But back to me. Where am I supposed to go for companionship now? I very much relate to my friend Jim, 67 and retired, who explains he used Craigslist to meet many gay men and calls it “a perfectly wonderful experience. I met sex partners and lifelong friends. We have breakfast together on Saturdays and share thoughts on a whole range of issues — life, sex and aging together. It’s been really nice.”

The ability to find companionship in foreign lands was similarly important for someone calling himself “London Guy,” whom I likely met in 2010 while covering Wimbledon for OutTraveler. “When I moved to a new city, I used Craigslist to connect with people to have sex with,” he explains. “Often we hit it off and continued to hang out socially, which helped with loneliness. Even today, I stay in touch with guys I met on the Craigslist personals. We act as a support system to talk out problems with our partners or just to rehash things we tried sexually in the past and how we could explore them with their current partners.”

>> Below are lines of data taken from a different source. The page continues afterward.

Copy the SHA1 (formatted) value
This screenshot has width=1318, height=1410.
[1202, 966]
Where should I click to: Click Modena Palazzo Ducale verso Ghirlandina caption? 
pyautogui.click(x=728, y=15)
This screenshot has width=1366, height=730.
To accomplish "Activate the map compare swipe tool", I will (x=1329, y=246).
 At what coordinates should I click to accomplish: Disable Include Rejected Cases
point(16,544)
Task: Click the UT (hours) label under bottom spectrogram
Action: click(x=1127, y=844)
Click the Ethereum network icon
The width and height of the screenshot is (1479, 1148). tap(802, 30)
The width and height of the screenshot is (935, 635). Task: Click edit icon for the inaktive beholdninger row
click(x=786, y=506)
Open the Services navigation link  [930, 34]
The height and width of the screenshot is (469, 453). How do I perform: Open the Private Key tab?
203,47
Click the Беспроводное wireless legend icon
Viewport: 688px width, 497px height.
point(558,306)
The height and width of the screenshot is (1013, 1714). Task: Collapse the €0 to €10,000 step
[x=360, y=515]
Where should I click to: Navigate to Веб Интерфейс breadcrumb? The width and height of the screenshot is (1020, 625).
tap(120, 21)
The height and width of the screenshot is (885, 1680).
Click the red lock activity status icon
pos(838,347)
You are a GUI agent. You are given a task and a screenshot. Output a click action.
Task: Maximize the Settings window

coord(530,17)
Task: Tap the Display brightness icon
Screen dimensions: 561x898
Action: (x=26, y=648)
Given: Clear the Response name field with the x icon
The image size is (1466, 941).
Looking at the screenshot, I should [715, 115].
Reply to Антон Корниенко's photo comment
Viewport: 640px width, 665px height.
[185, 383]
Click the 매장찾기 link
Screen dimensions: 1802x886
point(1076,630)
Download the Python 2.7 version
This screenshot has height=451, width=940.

For others, like 36-year-old Evan, Craigslist was simply an efficiency play. “I used it if I didn’t feel like going out to a bar and waste time and money when all I wanted to do was get laid,” he says, including an example of his go-to post to make that happen:

FACE DOWN, ASS UP, BLINDFOLDED AND READY TO GET FUCKED
I’ll leave the hotel room door open, and be waiting with my face down, blindfolded, ass up, lubed and ready. You come in, a bottle of lube will be next to me on the bed, pull out your cock, lube up, slide your cock inside me, pound my ass, thrust your cock balls deep inside me when you blow your load, cum deep inside me, breeding my hole, giving me every drop of cum… then zip up and leave. No talking. I don’t even want to see what you look like. Leave me filled with your cum ready for the next guy to cum over and use your cum for lube.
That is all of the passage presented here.